Last year, I thought I got all the water out of our tired, old motor home. However, I may or may not have forgotten to remove the drain plug from the water heater. I also allegedly forgot to blow out the water lines with air. Allegedly.

The antifreeze solution I added to the plumbing did nothing to prevent the moisture trapped in the system from freezing solid and ruining both the toilet and the water heater tank. Lesson learned. Allegedly.

This year, after removing the water heater plug and the drain plugs located beneath our new trailer’s sinks, I used my air compressor to blow all the water out of the system before adding the antifreeze. With any luck, we will not have any unpleasant plumbing-related surprises next spring.

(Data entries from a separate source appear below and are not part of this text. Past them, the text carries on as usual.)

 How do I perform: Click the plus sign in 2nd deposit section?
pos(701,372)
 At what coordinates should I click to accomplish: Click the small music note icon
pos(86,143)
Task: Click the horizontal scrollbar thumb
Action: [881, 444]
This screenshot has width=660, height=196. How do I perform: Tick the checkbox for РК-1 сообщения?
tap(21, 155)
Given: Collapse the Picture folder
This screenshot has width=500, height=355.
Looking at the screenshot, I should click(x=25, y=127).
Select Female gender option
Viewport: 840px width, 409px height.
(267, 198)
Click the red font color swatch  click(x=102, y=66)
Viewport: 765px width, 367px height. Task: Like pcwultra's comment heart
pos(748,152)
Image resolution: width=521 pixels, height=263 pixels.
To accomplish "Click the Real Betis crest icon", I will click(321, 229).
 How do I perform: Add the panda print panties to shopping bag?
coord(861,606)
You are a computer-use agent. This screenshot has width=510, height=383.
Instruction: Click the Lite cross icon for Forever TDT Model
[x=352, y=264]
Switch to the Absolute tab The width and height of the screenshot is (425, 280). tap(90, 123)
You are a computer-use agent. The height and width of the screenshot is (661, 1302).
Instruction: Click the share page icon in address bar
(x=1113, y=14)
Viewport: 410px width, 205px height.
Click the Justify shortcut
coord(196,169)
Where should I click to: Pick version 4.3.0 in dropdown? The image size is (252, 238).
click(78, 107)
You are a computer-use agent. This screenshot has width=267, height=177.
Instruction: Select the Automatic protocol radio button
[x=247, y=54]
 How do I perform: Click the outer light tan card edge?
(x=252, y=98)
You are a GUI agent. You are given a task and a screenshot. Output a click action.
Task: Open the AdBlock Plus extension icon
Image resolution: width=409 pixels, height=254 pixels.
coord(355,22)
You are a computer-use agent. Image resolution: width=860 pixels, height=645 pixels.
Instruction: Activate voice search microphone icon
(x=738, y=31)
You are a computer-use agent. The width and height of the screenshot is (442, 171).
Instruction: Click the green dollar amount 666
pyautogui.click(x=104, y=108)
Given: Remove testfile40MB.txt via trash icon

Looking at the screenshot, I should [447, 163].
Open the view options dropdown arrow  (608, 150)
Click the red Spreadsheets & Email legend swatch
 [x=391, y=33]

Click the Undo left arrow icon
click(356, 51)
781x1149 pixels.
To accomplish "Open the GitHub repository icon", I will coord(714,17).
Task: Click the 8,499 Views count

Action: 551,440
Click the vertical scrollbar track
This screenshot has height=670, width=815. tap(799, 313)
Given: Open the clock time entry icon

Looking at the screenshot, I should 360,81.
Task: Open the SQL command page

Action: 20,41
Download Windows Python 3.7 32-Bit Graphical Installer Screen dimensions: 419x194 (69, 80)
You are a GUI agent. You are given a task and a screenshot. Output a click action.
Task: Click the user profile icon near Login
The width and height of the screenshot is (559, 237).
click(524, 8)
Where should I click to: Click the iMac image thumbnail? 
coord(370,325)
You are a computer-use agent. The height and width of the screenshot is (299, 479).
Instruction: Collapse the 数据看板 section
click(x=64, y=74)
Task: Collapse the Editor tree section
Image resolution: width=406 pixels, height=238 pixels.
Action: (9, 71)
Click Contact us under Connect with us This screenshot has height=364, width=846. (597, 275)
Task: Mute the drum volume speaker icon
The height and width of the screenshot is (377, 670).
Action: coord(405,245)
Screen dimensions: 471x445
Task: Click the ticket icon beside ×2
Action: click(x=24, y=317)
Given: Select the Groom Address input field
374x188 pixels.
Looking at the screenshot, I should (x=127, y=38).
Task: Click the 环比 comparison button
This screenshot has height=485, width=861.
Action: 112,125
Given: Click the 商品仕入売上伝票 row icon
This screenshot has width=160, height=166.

Speaking of unpleasant plumbing-related surprises, I also remembered to drain the wastewater and sewage holding tanks. Despite my strict “no number twos in the camper” policy, exceptions were evidently made for the convenience of certain members of our family who could not trouble themselves to use the campground’s perfectly acceptable restroom facilities when nature called in the middle of the night.

We have not used our camper since Labor Day weekend, which means that by my calculations, the unspeakable horrors contained within our holding tanks have been festering there for six long weeks.

I emptied both tanks at the campground before returning home, but I’m here to tell you that there is no such thing as a truly empty sewage tank. Trust me on this. But it is nice to know that if we accidently run both of our propane tanks completely empty, we could probably use the pent-up methane gas in our sewer to cook with.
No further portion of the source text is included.